The unnamed metal detector user facing a court case on illegal artefact hunting comes from the east of France and had "deep archaeological knowledge" (AFP 'Priceless' haul of over 27,000 artefacts seized in France', 16/12/2020). - 11:32
French authorities have seized a "priceless" haul of over 27,000 archaeological artefacts ranging from Bronze Age bracelets to Roman coins that had been secretly amassed by a single person in the east of the country, customs said Wednesday. The seizure of the 27,400 objects was the result of a year-long investigation conducted by French customs, Belgian authorities and the French culture ministry. The hoarder, who has not been named and now faces a criminal probe, had built up the collection for personal and trading purposes, the French customs service said. He had amassed the collection himself using metal detectors as well as what appears to be a deep archaeological knowledge. The man had first aroused suspicion in 2019 when he told authorities he had found almost 15,000 Roman coins by chance on land he had acquired in Belgium. The French customs service then confirmed that this haul had actually been built up through "the looting of various sites in France", it said. The case has now been handed to the judiciary, with the man risking a colossal fine and possibly jail time.

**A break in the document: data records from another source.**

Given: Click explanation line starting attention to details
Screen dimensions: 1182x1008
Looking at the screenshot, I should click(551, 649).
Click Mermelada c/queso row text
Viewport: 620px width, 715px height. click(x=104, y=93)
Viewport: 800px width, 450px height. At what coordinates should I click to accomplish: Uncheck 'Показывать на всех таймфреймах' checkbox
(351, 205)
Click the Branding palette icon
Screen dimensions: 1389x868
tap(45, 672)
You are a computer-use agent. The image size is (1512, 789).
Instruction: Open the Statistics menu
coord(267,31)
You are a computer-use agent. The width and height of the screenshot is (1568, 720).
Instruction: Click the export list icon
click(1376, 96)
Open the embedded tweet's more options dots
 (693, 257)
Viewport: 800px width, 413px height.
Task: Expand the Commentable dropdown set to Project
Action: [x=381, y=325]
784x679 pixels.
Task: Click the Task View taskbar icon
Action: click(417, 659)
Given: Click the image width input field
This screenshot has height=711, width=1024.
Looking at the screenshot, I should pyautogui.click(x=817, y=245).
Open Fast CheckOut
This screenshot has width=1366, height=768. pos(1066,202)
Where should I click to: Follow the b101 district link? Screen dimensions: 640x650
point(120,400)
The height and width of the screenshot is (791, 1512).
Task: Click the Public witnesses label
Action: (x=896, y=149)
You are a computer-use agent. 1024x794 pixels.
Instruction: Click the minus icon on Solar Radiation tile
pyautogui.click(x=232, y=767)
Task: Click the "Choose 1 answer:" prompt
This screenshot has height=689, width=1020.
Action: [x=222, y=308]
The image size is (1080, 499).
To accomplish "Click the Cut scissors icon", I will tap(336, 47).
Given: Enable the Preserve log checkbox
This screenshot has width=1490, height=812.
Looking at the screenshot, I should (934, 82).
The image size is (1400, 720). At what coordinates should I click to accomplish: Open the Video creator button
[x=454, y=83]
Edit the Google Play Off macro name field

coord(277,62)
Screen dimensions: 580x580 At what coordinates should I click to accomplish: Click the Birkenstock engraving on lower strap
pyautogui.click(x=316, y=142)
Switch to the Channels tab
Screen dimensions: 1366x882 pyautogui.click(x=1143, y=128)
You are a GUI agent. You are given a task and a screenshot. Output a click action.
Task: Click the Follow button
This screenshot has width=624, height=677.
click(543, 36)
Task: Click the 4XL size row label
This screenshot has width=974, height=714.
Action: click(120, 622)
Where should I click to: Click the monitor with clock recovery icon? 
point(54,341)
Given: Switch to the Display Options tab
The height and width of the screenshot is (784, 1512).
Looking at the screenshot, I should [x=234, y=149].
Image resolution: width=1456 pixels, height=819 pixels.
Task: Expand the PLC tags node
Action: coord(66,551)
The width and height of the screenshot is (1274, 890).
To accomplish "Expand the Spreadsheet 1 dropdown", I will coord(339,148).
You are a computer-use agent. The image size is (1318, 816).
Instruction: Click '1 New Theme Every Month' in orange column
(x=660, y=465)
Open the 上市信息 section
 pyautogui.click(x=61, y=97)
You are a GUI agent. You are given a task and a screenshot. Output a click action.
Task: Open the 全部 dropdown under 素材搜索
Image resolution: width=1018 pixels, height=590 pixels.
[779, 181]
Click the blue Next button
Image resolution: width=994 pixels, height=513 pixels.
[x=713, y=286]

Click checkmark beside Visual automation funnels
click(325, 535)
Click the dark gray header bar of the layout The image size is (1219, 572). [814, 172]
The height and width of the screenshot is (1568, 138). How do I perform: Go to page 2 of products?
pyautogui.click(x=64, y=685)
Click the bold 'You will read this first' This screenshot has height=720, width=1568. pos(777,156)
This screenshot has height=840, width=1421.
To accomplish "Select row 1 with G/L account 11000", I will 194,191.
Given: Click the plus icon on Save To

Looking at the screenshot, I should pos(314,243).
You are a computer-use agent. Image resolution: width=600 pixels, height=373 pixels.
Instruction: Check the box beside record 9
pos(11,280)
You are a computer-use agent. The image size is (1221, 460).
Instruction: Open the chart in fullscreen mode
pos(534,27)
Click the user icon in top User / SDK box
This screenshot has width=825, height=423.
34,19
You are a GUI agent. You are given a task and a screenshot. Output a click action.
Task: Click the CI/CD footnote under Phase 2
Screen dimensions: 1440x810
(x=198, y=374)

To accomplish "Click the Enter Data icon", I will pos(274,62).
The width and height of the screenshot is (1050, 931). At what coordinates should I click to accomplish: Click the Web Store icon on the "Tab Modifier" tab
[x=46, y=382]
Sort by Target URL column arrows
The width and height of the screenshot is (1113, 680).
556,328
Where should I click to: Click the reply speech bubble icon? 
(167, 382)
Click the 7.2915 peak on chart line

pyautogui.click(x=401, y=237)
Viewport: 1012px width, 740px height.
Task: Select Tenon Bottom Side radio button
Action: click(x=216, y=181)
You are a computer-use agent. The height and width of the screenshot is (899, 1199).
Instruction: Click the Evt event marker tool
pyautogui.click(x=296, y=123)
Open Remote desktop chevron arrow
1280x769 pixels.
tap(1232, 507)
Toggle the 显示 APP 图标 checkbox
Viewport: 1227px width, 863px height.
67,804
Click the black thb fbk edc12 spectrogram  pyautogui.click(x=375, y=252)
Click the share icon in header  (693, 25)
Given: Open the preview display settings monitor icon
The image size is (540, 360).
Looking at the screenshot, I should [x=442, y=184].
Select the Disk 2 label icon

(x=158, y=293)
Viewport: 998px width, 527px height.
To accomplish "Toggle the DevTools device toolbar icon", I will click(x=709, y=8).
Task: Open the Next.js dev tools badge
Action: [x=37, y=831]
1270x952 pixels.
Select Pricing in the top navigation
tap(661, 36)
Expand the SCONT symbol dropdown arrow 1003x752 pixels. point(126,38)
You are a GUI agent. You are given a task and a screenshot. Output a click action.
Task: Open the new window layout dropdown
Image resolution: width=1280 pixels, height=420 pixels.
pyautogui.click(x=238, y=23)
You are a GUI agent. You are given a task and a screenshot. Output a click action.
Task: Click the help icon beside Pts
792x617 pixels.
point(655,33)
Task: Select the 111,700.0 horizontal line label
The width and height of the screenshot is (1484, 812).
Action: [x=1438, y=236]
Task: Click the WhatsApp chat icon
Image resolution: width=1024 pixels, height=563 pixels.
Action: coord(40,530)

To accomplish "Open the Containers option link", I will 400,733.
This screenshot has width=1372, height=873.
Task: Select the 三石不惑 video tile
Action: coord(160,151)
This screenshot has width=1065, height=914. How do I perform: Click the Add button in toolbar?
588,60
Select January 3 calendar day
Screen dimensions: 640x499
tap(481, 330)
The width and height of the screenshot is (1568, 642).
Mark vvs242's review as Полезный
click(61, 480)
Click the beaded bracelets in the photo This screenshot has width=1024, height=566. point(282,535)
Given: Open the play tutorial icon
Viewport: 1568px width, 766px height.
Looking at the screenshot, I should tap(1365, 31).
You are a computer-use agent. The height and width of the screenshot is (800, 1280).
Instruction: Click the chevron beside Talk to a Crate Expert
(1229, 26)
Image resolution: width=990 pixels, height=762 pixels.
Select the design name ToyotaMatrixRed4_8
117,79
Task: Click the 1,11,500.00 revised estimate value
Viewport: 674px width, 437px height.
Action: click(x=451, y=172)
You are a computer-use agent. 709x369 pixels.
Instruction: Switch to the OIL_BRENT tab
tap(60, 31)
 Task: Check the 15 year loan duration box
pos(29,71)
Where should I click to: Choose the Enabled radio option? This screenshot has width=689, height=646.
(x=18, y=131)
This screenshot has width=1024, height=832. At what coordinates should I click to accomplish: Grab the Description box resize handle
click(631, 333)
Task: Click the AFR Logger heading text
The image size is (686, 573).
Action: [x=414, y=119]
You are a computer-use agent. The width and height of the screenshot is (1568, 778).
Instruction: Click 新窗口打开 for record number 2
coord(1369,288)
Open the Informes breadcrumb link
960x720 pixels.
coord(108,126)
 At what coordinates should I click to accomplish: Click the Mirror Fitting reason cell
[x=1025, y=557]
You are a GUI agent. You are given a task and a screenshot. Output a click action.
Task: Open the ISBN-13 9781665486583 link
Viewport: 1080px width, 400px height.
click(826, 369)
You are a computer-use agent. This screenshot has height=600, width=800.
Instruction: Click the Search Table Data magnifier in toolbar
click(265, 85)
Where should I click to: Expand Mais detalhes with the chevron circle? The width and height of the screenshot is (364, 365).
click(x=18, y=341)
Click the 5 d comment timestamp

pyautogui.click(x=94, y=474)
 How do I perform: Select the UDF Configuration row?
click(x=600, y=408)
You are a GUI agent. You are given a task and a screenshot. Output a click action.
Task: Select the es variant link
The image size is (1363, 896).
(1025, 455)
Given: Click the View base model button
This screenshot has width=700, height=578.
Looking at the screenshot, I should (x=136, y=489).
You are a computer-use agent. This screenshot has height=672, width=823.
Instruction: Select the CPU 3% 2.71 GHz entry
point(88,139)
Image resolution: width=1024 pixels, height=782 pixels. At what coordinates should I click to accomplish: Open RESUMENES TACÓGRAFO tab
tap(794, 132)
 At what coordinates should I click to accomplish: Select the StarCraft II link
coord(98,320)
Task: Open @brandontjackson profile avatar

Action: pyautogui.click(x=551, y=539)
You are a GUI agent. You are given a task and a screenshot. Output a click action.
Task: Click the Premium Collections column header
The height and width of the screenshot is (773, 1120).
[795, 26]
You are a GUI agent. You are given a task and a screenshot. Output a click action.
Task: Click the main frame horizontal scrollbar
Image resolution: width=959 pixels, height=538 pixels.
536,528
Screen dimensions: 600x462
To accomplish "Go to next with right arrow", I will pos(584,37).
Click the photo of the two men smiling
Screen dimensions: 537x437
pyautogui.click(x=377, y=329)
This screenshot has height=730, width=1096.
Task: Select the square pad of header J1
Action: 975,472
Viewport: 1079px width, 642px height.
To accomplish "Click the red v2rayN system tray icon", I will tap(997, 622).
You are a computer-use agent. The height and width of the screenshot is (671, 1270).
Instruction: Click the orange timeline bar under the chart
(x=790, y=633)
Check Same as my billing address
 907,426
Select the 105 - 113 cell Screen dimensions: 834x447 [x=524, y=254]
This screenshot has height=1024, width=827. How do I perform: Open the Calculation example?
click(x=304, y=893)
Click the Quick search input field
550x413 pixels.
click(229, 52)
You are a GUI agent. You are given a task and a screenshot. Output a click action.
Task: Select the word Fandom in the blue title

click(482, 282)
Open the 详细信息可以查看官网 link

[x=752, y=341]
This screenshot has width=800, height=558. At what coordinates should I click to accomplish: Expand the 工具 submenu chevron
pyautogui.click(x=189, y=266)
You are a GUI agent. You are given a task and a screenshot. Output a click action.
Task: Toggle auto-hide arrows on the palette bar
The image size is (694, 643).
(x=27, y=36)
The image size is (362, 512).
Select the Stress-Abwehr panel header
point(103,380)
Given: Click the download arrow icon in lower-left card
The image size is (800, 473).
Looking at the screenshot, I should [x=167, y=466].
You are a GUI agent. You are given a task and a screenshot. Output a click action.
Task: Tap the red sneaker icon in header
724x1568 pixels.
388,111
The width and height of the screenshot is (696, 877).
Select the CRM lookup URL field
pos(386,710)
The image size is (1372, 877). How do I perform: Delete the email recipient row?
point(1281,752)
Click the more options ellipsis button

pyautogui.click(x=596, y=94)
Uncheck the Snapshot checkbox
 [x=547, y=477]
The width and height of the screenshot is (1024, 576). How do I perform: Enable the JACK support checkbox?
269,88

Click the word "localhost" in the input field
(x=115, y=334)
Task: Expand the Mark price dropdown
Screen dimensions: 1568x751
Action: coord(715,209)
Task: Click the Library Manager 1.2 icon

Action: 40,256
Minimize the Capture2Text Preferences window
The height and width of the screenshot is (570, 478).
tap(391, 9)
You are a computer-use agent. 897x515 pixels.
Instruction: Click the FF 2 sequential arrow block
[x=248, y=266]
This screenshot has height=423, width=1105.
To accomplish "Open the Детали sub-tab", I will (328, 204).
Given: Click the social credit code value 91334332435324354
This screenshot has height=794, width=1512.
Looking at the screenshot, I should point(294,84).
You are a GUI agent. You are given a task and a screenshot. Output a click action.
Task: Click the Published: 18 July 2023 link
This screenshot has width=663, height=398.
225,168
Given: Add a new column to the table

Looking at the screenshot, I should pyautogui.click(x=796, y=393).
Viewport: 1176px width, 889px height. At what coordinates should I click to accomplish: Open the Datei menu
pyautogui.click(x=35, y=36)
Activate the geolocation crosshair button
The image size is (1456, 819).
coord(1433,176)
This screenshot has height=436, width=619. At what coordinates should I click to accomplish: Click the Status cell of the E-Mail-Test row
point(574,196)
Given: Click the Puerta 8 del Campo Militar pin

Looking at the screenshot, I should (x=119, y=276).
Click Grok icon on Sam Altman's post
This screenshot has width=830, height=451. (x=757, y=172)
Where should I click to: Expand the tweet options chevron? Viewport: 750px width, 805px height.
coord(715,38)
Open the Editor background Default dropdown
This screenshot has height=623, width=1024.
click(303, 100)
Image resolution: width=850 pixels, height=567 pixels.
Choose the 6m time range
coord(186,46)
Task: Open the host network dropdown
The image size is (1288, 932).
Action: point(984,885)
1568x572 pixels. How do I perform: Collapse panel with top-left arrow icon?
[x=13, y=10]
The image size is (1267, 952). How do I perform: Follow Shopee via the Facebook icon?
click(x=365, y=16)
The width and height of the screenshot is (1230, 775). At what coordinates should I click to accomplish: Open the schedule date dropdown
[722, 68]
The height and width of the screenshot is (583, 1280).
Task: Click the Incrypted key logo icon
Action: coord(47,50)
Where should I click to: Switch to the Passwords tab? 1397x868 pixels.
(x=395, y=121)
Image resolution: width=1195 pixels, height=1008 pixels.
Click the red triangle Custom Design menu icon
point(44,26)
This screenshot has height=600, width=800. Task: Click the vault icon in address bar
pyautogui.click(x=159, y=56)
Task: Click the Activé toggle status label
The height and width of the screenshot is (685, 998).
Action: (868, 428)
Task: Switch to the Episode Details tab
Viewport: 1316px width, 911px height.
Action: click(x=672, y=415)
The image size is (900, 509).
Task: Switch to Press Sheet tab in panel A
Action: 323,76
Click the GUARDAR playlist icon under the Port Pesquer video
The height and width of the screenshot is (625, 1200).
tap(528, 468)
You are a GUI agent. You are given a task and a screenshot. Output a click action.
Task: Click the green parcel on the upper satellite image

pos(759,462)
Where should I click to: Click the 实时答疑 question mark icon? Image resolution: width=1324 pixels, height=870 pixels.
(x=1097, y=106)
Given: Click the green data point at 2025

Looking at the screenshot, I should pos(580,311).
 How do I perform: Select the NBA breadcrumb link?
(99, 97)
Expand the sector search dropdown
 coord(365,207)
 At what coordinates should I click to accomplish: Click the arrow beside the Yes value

Where is meant? Champagne-Ardenne, Franche-Compte, Alsace, or Lorraine maybe? What comprises "deep archaeological knowledge" in the contexct of finding things? When they allege that Mr T had "built up the collection for personal and trading purposes", did the French customs service actually catch him selling stuff, or is that just a surmise based on a stereotype?

UPDATE 18th Dec 2020

Despite some innaccuracies, Hannah Thompson ('French customs seizes 27,000 looted archaeological artefacts', the Connection 17 December 2020) seems to have more details:
French customs confirmed on Wednesday December 16 that it had seized more than 27,000 pieces of objects classified as “cultural goods”, hidden at the property of a collector from Lorraine. The pieces are “priceless” and of “exceptional quality”, the ministry for culture said. They include bracelets and torches from the Bronze Age and the Iron Age; a rare Gallo-Roman mosaic; thousands of coins from the Roman Gaul era; and belt buckles from the Merovingian era, the medieval age, and the Renaissance. All of the pieces appear to have been illegally dug up from sites across the east of France. The case dates back to October 18, 2019. A Frenchman who had recently bought a piece of land in Belgium told authorities that he had found a treasure trove of Gallo-Roman coins when digging on his new land. [...] The discovery made the authorities suspicious [...] It is thought he was trying to sell many of the objects in Belgium.